“Now it was the period when May Queens were being crowned in the district round Paris, and Madame Husson was taken with the idea of having a May Queen at Gisors.
“She laid her project before the Abbé Malou, and he at once drew up a list of candidates.
“But Madame Husson was waited on by a maidservant, an old maidservant named Françoise, as uncompromising as her mistress.
“As soon as the priest had gone, the mistress called her servant and said to her:
“ ‘Listen, Françoise, here are the girls whom his Reverence suggests to me for the prize of virtue: try and find out what people about here think of them.’
“And Françoise went forth to spy out the land. She raked together all the gossip, all the tales, all the scandal, every vaguest hint. For fear that she should forget anything, she wrote it all down in her household accounts along with the items of expenditure, and handed it every morning to Madame Husson, who used to read, after she had adjusted her spectacles on her thin nose:
“ ‘Bread four cents. Milk two cents. Butter eight cents Malonia Levesque disgraced herself last year with Mathurin Poilu.
One leg of mutton twenty-five cents. Salt one cent. Rosalie Vatinel was met in the wood at Riboudet with Césarie Piénoir by Madame Onésime, the washerwoman, on the 20th of July in the twilight.

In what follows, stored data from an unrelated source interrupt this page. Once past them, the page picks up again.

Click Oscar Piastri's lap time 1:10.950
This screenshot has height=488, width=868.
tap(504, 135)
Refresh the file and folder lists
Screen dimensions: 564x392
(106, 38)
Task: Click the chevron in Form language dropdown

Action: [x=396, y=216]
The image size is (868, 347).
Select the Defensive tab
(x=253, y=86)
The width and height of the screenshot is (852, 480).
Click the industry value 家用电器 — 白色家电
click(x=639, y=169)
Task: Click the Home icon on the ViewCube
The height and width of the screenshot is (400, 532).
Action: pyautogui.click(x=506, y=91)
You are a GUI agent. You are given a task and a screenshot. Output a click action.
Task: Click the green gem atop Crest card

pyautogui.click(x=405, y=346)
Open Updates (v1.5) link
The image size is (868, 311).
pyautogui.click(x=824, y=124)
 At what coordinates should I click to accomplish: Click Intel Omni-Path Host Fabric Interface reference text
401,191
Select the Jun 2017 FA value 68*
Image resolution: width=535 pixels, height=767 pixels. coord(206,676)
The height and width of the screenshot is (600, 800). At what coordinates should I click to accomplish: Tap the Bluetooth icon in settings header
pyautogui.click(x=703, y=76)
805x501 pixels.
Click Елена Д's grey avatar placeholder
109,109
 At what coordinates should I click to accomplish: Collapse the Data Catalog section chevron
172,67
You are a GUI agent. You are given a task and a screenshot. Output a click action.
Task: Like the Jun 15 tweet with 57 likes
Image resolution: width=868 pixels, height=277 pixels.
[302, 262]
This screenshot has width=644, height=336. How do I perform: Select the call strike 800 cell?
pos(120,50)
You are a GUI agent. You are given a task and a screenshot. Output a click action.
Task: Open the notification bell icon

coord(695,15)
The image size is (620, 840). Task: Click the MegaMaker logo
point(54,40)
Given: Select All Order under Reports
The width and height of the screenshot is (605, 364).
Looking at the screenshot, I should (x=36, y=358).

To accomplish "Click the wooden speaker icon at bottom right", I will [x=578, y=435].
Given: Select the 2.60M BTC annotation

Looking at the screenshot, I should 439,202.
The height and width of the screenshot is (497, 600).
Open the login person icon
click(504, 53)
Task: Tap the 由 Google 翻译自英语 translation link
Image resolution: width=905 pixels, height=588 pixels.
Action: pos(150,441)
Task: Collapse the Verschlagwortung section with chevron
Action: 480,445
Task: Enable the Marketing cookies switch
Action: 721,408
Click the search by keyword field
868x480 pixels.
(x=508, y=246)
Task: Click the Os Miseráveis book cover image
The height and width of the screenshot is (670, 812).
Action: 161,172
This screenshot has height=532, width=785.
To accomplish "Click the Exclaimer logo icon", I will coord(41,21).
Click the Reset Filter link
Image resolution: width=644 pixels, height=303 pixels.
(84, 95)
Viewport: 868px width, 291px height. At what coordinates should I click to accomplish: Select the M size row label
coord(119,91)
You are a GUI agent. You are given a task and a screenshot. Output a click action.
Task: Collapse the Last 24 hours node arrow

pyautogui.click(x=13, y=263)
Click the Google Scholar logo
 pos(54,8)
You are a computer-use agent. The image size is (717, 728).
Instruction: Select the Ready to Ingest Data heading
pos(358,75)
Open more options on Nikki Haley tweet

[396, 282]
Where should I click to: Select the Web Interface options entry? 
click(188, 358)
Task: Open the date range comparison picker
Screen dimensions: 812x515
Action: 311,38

Radishes one cent. Vinegar two cents. Sorrel Salt two cents Joséphine Durdent, that nobody thinks has gone wrong, in spite of her being in correspondence with young Oportun who is employed in Rouen and who sent her a bonnet as a gift by the stagecoach.’
“Not a single girl emerged unscathed from this searching investigation. Françoise questioned everyone, neighbours, tradesmen, the schoolmaster, the nuns at the school, and gathered up the faintest rumours.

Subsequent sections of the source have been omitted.